30.08.2011, Il Corriere della Sera (di Maddalena Montecucco)

Si evolve il P2P, per sfuggire alla legge.Tra i dieci siti più utilizzati per il download cinque sono di file hosting. Tramonta Pirate bay: solo sesto.

E’ il file hosting il nuovo spettro della pirateria su Internet. A sancirne definitivamente l’ascesa è una speciale classifica compilata da Torrentfreak, che mette in fila i dieci siti di file sharing più cliccati in lingua inglese. Ai primi cinque posti ci sono solo siti «Cyberlocker», come viene chiamata questa evoluzione del download di file, legali e illegali, dalla Rete. E in totale su dieci, appena due (The Pirate Bay e Torrentz.eu) sono torrent.

ARCHIVIAZIONE E CONDIVISIONE – I «Cyberlocker» sono siti che permettono l’archiviazione e la condivisione di dati, attraverso server dedicati. Un sistema che può essere utilizzato, quindi, anche per «scaricare» file in modo illegale, facendosi beffa – ancora una volta – del diritto d’autore. Al primo posto della classifica si colloca 4shared (con 2,5 miliardi di pagine viste e 55 milioni di utenti unici al mese), seguito da Megaupload (37 milioni di utenti unici al mese) e Mediafire (34 milioni). «Solo» quinto il più famoso Rapidshare. Il sito tedesco (con sede in Svizzera) è stato protagonista di numerose battaglie legali, legate a problemi di pirateria. Nel 2007 il tribunale di Duesseldorf, su denuncia della Gema (la Siae tedesca), aveva costretto il sito a controllare la «legalità» della provenienza dei file musicali che venivano caricati sul server. Nel 2010, un’altra sentenza, questa volta americana, ha ribaltato il risultato. La denuncia proveniva da Perfect 10, azienda californiana specializzata in contenuti per soli adulti, che sosteneva la violazione del copyright relativo alla pubblicazione di alcune immagini: in quel caso i giudici ritennero il servizio di file hosting non responsabile dei contenuti caricati.

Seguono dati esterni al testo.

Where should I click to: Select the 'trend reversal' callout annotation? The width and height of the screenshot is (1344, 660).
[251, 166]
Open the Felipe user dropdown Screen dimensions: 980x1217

CACCIA ALLE STREGHE – Siti di condivisione di file, tribunali, pirateria. È il motivo che si ripete dal 2001, anno in cui venne messo sotto accusa Napster. Allora si credeva che per risolvere il problema bastasse far chiudere il sito. E a rimetterci fu proprio l’antesignano del «peer to peer». E la caccia alle streghe è proseguita: la «tecnologia» si è evoluta ed è stata la volta dei torrent. Si è puntato quindi il dito contro The Pirate Bay, il sito svedese, messo al bando in Italia nel 2010. La richiesta dei governi era sempre la stessa: chiedere ai fornitori di servizi Internet (ISP) di «controllare» i propri utenti. Il caso più famoso è stato quello francese: che sempre nel 2010 ha approvato la controversa legge Hadopi, famosa con il nome «Tre errori e sei sconnesso». L’effetto, per altro previsto, è stato un aumento della pirateria: gli utenti d’oltralpe hanno smesso di utilizzare i siti di torrent «banditi» dalla legge e si sono riversati sui «Cyberlocker», contribuendo al loro successo.

ADDIO TORRENT – La classifica stilata da Torrentfreak evidenzia però un risultato importante: l’inesorabile declino del tanto temuto torrent. I tempi sono dunque cambiati, ma le minacce non si sono affatto affievolite. Stando sempre alla classifica, sommando le stime di traffico (fornite da Google) dei 5 siti di file hosting più visitati, si arriva all’incredibile cifra di 183 milioni di utenti unici al mese. Difficile pensare – come sostiene anche MarkMonitor, azienda specializzata nel proteggere i marchi aziendali – che tutte queste persone debbano solo inviare un documento alla sede estera della propria azienda.